Document extract =

- - -

Stamens and pistils become exserted in sequence: First, the five stamens adnate to the petal bases; second, the five stamens attached in between the petal bases; and third, all three styles.  By the time the second set of stamens becomes exserted, stamens in the first set have lost their anthers and filaments have become back-flared and wilted.  Similarly, by the time the styles become exserted, stamens of the second set have also declined. This sequence of anther and style/stigma development lessens chances for self-pollination.

Fire Pink - Silene virginicaPhoto 3:  Even with a dozen main stems, the inflorescence is very open.

Fire Pink - Silene virginicaPhoto 4:  The corolla and corona are the same vibrant red.  As shown, all ten stamens have emptied their anthers of pollen and twisted backwards as stigmas become receptive to receiving pollen from a different flower.  Note the enlarged calyx behind the corolla.

Fire Pink - Silene virginicaPhoto 5:  In the flower shown with petals, two sets of five anthers are exserted while styles have not yet appeared.  The two flowers without petals show styles emerging with stamens in decline (lower center) and styles fully exerted with receptive stigmas, while stamens have wilted (upper left – note enlarging ovary).  A ridged calyx (center) is also shown.

Upper portions of flowering stems have short, glandular hairs that cause the upper stem, upper cauline leaves and caudex exterior to feel sticky (viscid).  The greatest degree of stickiness occurs nearest the flowers.  Small flying insects are often caught on the sticky surfaces and ants cannot reach the nectar.

- - -

Saved data entries =
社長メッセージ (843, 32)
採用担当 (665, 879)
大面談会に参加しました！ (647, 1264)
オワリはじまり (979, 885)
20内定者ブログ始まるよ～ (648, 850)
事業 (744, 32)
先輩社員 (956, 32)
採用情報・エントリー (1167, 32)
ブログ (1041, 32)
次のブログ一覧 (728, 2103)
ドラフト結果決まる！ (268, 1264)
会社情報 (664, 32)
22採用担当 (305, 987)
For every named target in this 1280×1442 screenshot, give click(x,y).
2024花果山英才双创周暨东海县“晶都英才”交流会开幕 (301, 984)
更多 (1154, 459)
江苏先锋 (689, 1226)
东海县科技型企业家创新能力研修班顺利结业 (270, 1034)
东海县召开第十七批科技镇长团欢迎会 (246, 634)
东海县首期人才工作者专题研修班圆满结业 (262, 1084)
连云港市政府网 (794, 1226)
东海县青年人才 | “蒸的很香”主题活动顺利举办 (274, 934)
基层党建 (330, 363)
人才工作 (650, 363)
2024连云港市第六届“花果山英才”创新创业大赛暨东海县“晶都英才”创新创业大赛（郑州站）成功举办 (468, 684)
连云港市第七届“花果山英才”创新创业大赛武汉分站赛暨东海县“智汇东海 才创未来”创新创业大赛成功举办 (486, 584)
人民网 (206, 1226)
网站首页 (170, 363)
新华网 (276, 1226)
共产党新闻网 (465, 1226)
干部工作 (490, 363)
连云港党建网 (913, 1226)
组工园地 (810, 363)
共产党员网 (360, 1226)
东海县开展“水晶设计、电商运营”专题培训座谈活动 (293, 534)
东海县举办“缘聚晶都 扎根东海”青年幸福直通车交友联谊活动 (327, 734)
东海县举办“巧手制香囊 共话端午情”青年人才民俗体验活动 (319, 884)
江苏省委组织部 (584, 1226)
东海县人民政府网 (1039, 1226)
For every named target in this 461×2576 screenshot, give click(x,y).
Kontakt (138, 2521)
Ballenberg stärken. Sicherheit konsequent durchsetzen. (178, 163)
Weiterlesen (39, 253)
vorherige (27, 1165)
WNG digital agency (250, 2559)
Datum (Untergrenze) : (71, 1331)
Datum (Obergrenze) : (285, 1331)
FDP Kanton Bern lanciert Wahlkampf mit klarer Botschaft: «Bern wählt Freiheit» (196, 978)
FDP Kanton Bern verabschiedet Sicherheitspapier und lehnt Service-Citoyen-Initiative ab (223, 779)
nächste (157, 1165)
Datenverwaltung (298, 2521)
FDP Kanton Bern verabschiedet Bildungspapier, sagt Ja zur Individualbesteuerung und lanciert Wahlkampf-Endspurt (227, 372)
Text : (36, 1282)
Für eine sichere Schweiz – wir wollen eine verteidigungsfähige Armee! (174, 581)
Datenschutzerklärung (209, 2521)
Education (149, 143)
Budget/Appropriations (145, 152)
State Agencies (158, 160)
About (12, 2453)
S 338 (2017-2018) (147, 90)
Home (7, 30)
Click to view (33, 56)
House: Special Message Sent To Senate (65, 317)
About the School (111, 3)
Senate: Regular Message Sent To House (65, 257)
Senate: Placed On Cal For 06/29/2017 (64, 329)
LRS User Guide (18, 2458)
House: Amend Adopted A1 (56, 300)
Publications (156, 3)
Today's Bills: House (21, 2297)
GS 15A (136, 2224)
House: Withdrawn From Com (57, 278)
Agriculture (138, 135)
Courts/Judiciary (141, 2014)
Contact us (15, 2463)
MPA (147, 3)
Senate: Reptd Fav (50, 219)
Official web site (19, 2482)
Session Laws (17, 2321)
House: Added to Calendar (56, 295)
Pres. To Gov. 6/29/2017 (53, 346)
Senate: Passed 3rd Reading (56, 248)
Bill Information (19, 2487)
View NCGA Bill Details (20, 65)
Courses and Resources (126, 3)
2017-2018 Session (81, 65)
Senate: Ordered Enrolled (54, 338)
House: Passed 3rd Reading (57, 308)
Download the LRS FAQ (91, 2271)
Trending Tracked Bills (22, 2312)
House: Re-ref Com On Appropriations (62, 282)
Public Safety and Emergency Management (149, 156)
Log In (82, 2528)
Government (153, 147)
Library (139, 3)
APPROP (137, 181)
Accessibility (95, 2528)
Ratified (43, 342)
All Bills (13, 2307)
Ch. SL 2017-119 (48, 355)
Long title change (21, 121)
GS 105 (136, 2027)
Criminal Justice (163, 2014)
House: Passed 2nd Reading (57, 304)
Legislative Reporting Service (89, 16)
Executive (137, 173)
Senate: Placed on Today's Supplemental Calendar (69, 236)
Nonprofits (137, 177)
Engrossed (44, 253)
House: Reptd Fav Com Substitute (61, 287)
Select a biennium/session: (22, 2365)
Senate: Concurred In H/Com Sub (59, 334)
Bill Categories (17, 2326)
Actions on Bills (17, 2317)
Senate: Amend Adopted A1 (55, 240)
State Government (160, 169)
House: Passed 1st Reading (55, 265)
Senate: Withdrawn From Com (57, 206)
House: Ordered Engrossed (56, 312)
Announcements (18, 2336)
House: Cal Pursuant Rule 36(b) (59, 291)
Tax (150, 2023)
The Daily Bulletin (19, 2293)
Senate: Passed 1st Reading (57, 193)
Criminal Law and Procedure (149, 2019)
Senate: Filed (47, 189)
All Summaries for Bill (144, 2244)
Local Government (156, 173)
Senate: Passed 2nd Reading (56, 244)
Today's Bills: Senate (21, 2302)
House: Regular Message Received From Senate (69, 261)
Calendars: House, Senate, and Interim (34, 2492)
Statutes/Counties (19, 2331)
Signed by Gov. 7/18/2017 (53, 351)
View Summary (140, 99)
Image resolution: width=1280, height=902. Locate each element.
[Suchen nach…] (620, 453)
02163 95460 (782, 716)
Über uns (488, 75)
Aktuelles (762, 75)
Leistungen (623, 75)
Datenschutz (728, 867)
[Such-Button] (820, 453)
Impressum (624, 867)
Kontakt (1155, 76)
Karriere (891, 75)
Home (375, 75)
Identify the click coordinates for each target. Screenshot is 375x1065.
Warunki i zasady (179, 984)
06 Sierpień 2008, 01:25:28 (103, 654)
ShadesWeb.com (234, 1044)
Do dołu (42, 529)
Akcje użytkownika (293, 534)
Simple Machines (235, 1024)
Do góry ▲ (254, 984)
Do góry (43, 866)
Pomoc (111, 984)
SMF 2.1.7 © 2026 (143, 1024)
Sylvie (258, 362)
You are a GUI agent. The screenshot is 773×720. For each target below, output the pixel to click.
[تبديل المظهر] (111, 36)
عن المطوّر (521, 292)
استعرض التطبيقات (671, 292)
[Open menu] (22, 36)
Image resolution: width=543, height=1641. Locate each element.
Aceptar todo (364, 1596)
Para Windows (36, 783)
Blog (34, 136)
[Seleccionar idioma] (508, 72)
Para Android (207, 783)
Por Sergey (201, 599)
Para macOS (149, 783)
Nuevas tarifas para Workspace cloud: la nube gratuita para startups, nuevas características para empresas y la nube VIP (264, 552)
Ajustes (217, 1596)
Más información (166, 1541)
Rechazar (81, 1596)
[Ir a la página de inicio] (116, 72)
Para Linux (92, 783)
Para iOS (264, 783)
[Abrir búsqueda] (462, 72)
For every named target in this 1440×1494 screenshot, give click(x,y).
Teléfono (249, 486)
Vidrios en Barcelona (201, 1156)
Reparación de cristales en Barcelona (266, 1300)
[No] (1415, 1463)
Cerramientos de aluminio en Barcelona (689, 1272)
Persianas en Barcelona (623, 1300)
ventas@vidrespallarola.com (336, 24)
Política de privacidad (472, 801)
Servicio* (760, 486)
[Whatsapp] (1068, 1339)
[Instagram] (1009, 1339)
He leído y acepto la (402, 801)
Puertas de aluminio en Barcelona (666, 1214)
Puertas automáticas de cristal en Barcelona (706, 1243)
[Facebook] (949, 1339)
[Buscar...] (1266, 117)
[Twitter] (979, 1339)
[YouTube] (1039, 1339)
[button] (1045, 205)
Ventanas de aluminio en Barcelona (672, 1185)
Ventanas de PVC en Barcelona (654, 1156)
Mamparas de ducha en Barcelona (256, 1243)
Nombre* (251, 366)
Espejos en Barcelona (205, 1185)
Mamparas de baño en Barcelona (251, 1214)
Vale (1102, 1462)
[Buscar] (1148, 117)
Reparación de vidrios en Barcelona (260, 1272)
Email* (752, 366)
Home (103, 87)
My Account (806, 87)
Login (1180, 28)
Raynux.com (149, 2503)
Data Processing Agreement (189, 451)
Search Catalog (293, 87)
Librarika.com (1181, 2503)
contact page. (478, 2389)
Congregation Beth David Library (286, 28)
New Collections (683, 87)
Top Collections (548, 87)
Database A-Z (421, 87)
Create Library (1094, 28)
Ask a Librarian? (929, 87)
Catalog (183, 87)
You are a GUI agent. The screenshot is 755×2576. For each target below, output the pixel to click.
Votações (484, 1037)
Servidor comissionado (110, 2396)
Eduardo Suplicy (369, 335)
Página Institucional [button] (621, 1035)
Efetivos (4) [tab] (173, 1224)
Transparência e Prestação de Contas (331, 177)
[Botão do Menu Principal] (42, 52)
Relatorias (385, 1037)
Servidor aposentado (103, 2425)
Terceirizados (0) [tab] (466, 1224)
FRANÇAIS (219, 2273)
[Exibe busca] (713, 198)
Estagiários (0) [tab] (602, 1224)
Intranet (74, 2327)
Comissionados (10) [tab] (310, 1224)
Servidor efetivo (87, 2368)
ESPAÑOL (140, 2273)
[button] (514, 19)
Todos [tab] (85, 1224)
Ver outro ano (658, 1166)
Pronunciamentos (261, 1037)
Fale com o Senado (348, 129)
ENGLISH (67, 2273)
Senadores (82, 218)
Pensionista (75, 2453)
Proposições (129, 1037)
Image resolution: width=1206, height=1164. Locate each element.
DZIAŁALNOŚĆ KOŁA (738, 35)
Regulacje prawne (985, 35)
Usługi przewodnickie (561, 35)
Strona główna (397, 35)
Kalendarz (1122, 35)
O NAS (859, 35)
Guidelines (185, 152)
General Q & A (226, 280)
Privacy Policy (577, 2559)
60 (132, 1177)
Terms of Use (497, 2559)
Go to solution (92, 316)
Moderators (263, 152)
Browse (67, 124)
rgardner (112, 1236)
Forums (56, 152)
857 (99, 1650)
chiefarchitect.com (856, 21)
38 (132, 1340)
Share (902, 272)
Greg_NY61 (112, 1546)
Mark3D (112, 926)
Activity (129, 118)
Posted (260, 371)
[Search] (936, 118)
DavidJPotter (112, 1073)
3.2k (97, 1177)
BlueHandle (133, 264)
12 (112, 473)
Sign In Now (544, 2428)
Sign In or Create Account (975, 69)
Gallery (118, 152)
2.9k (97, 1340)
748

- - -

Task description = Please retype part of the Fire Pink passage above, starting at the words "Stamens and pistils" and stopping after "chances for self-pollination.".

Completed exercise =
Stamens and pistils become exserted in sequence: First, the five stamens adnate to the petal bases; second, the five stamens attached in between the petal bases; and third, all three styles.  By the time the second set of stamens becomes exserted, stamens in the first set have lost their anthers and filaments have become back-flared and wilted.  Similarly, by the time the styles become exserted, stamens of the second set have also declined. This sequence of anther and style/stigma development lessens chances for self-pollination.